[英]How to create multiple lists from data frame column value
df1
Ticker Category
0 XOM Group 1
1 CVX Group 1
2 RDSA-GB Group 2
3 BP-GB Group 1, Group 2
4 EQNR-NO Group 3
5 FP-FR Group 4
6 ENI-IT Group 3, Group 4
7 COP Group 5
我想要的結果將根據“類別”列創建“代碼”列表,並在用“_”替換空格時列出“類別”值的名稱
其次,如果存在 Category 有兩個值的實例,例如“US Major, Euro Major”,那么我如何確保“Ticker”最終出現在兩個 Category 列表中?
Group_1 = ['XOM','CVX','BP-GB']
Group_2 = ['RDSA-GB','BP-GB']
Group_3 = ['EQNR-NO','ENI-IT']
Group_4 = ['FP-FR','ENI-IT']
Group_5 = ['COP']
謝謝!
好吧,你說列出名單,我想你的意思是用字典的方式? 如果是這種情況,試試這個:
import pandas as pd
df = pd.DataFrame([["XOM","US Major"],
["CVX","US Major"],
["RDSA-GB","Euro Major"],
["BP-GB","Euro Major"],
["EQNR-NO","Euro Major"]],columns=["Ticker","Category"])
df_to_lists = df.groupby("Category")["Ticker"].apply(list)

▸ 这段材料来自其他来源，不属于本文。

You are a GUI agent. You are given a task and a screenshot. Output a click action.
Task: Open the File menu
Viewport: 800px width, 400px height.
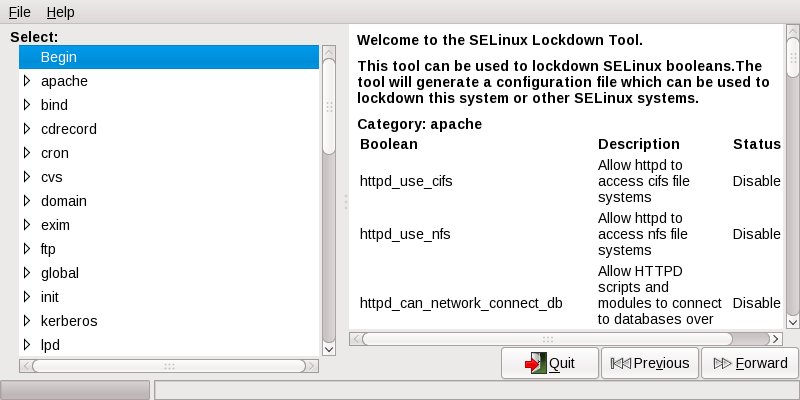[x=20, y=12]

lists_to_dict = dict(df_to_lists)
print(lists_to_dict)
output:
{'Euro Major': ['RDSA-GB', 'BP-GB', 'EQNR-NO'], 'US Major': ['XOM', 'CVX']}
如果您不想要字典,則 df_to_lists 輸出:
Category
Euro Major [RDSA-GB, BP-GB, EQNR-NO]
US Major [XOM, CVX]
Name: Ticker, dtype: object
你也可以像這樣使用循環的力量(我假設我的df
是你的df1
):
lists_with_unique_vals = dict()
for cat in df.Category.unique():
lists_with_unique_vals[cat.replace(' ', '_')] = list(df[df['Category']==cat]['Ticker'].unique())
結果如下:
>> print(lists_with_unique_vals)
{'US_Major': ['XOM', 'CVX'], 'Euro_Major': ['RDSA-GB', 'BP-GB', 'EQNR-NO']}
跟進@nassiam 的代碼以處理可能有多個類別的情況,
import pandas as pd
df = pd.DataFrame([["XOM","US Major"],
["CVX","US Major"],
["RDSA-GB","Euro Major"],
["BP-GB","Euro Major"],
["EQNR-NO","Euro Major"],
["ABC-XYZ", "Euro Major, US Major"],
["DEF-GHI", "Euro Major, US Major"]], columns=["Ticker","Category"])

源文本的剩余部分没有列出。